第二天,陆的哥哥陆海防果然按时到达,他把门推开一看均不相识,立即转身
逃走。这时守候的特务还正在打瞌睡,猛听到门响,才惊起追出,连人都没看清。
我当时带了两个特务守在外边,看到他推了一下门就走,知道业已发觉,便紧跟过
去。他下楼以后在先施公司人多的地方转了几下就不见了。
我知道在这里寻找必无结果,便叫两个助手一人在里面找,一个和我分别到通
向后边的小街上去守候。过了一会便看到他从侧门仓皇跑出,我立即尾追过去。他
在慌忙中不慎滑倒,我跑上去按住他,他转过头来咬住我的手腕。我便用手枪柄猛
击他的上唇,将其门牙击落以后,才把他的手铐上一只,我也自己铐上一只,这样
他再也没有办法挣脱。等我的助手赶来,便将他一同带到附近巡捕房,当天上午就
由英租界巡捕房引渡到侦察大队。这个贪生怕死混入到革命阵营中的败类,看到审
讯他时搬出那么多刑具,不待用刑,经戴笠一顿名利诱惑,马上答应交出他的上级
领导人。

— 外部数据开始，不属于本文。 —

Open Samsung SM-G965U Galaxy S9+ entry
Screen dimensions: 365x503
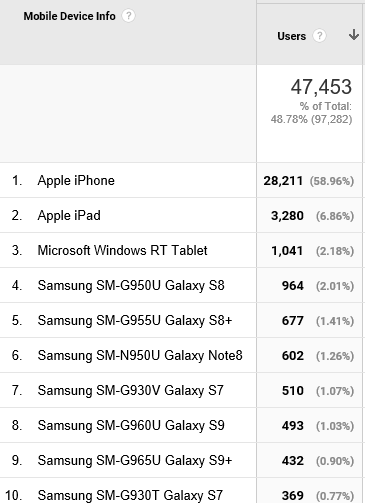[135, 460]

他当时非常着急,要求立刻带他去法租界法国公园附近一条僻静的马路上
去等候他的上级,说这次如碰不到,以后便无法再联系了。戴笠为了慎重起见,叫
人通知法租界巡捕房进行协助。
当天下午,天下着大雨,我和两个特务押着这个自从逮捕共产党以来还从来没
有见到过这么快就叛变的叛徒,半信半疑开了汽车到指定的地点等着。在他说出的
时间,正好四点钟的时候,一个身材不高的欧洲人,穿着雨衣打一把洋伞走了过来。